Comprehensive evaluation: five popular LLMs (e.g., GPT‑Oss‑120B, Qwen3‑Max, DeepSeek‑V3) assessed on nine metrics (BLEU, PASS@k, accuracy, etc.).
Empirical insights: quantifies the per‑task gain from each context type, establishing best‑practice guidelines for prompt engineering in SE.

Methodology

Context Taxonomy Design – The authors surveyed existing prompt‑engineering literature and SE workflows, then distilled four context categories that capture the most common sources of auxiliary information developers naturally use.
Dataset Construction – For each of the four tasks, they extracted real code artifacts (functions, commit diffs, review comments) and paired them with the appropriate context. Quality control involved manual verification and automated consistency checks.
Prompt Templates – Uniform prompt formats were created for each context‑task pair, ensuring that the only variable was the type of context supplied.
Model Evaluation – Five off‑the‑shelf LLMs were queried with the same prompts.

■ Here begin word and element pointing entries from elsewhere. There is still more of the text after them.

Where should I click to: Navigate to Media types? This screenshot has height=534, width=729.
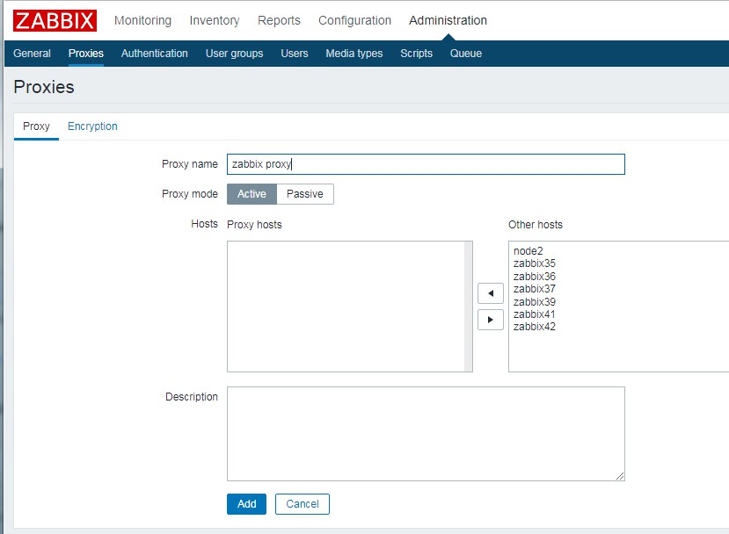[x=354, y=54]
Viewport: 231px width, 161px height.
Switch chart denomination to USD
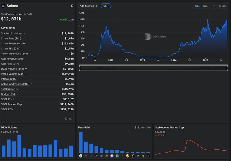pyautogui.click(x=198, y=6)
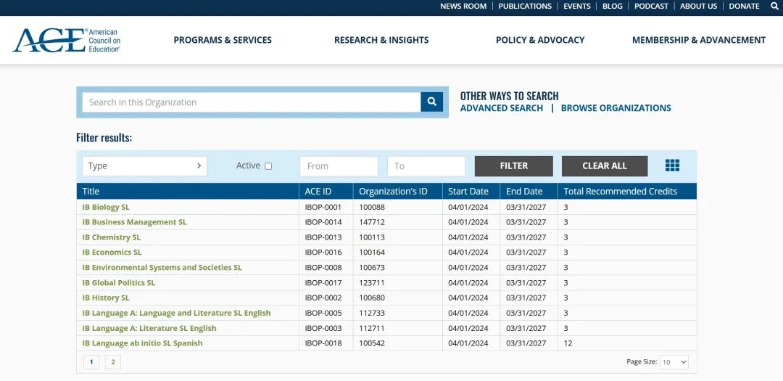Open Policy & Advocacy menu

click(x=540, y=40)
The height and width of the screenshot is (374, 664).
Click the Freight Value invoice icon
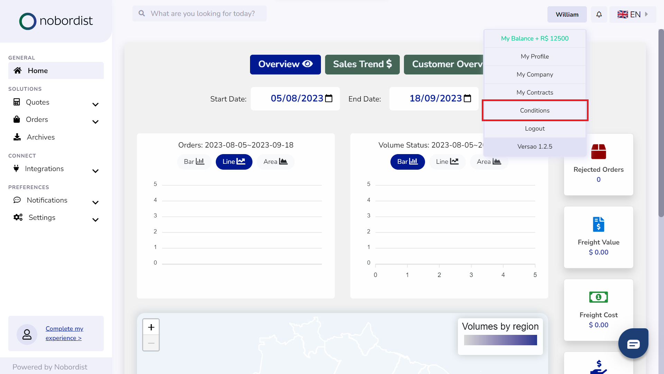(x=598, y=224)
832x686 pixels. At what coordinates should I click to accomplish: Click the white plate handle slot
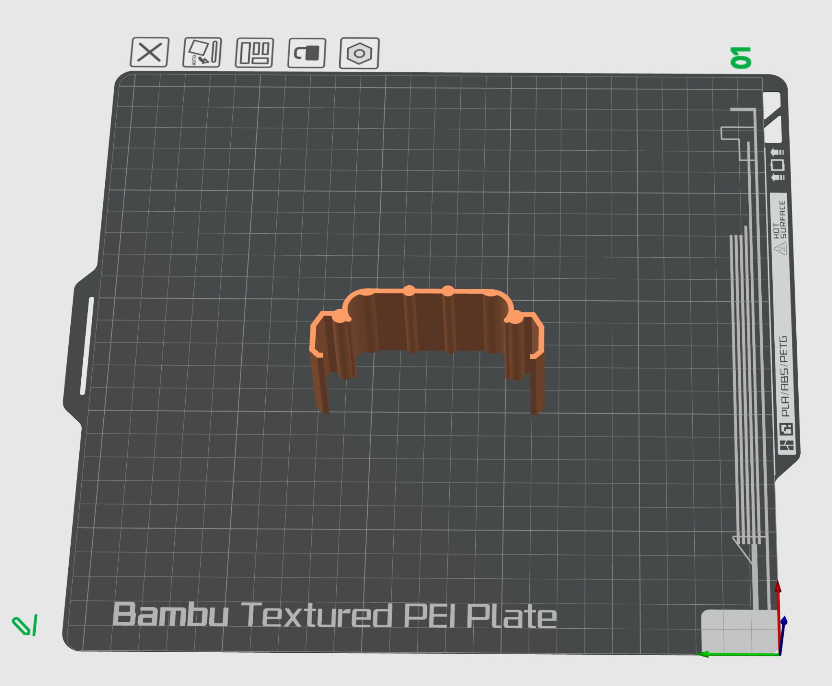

Performance was measured using task‑specific metrics (e.g., PASS@1 for generation, BLEU for summarization, binary accuracy for patch assessment).
Statistical Analysis – Improvements were reported as absolute percentage gains over a “no‑context” baseline, with significance testing to rule out random variation.

Results & Findings

Task	Context Type	Best‑performing Model	Key Metric Gain
Code Generation	Interpretable examples	DeepSeek‑V3	+5.72 % PASS@1
Code Summarization	Project‑specific context	GPT‑Oss‑120B	+14.78 % BLEU
Code Review	Procedural context	Qwen3‑Max	+33 % review accuracy
Patch Correctness	Mixed positive‑negative	DeepSeek‑V3	+30 % assessment accuracy

Overall impact: Adding the right context raised average performance by 24.7 % across all tasks and models.
Task‑specific sensitivity: Procedural context had the biggest boost for review‑style tasks, while project‑specific information mattered most for summarization.
Model variance: Larger open‑source models (GPT‑Oss‑120B) benefited more from project context, whereas newer instruction‑tuned models (Qwen3‑Max) excelled with procedural prompts.

Practical Implications

Prompt engineering becomes a first‑class tool for SE teams using LLMs: developers can achieve near‑fine‑tuned performance simply by curating the right context.
IDE and CI integration: Plugins can automatically inject project‑specific headers, coding‑standard snippets, or contrastive examples into LLM calls, improving code suggestions, automated reviews, and patch validation without extra training cycles.
Cost‑effective scaling: Since context learning works at inference time, organisations can keep model sizes modest while still reaping large accuracy gains, reducing compute expenses.
Dataset as a resource: The released 13 k‑sample benchmark can serve as a test suite for new LLMs, prompting strategies, or even as a training set for context‑aware adapters.

Limitations & Future Work

Context quality dependency – The study assumes high‑quality, manually curated context; noisy or outdated context could degrade performance.
Language coverage – While the dataset spans several languages, the majority are Java/Python; extending to systems languages (C/C++) or domain‑specific DSLs remains open.
Dynamic contexts – Current prompts are static; exploring runtime‑generated context (e.g., live AST analysis) could further boost results.
Human‑in‑the‑loop evaluation – The benchmark relies on automated metrics; user studies would clarify how context‑enhanced outputs affect developer productivity and trust.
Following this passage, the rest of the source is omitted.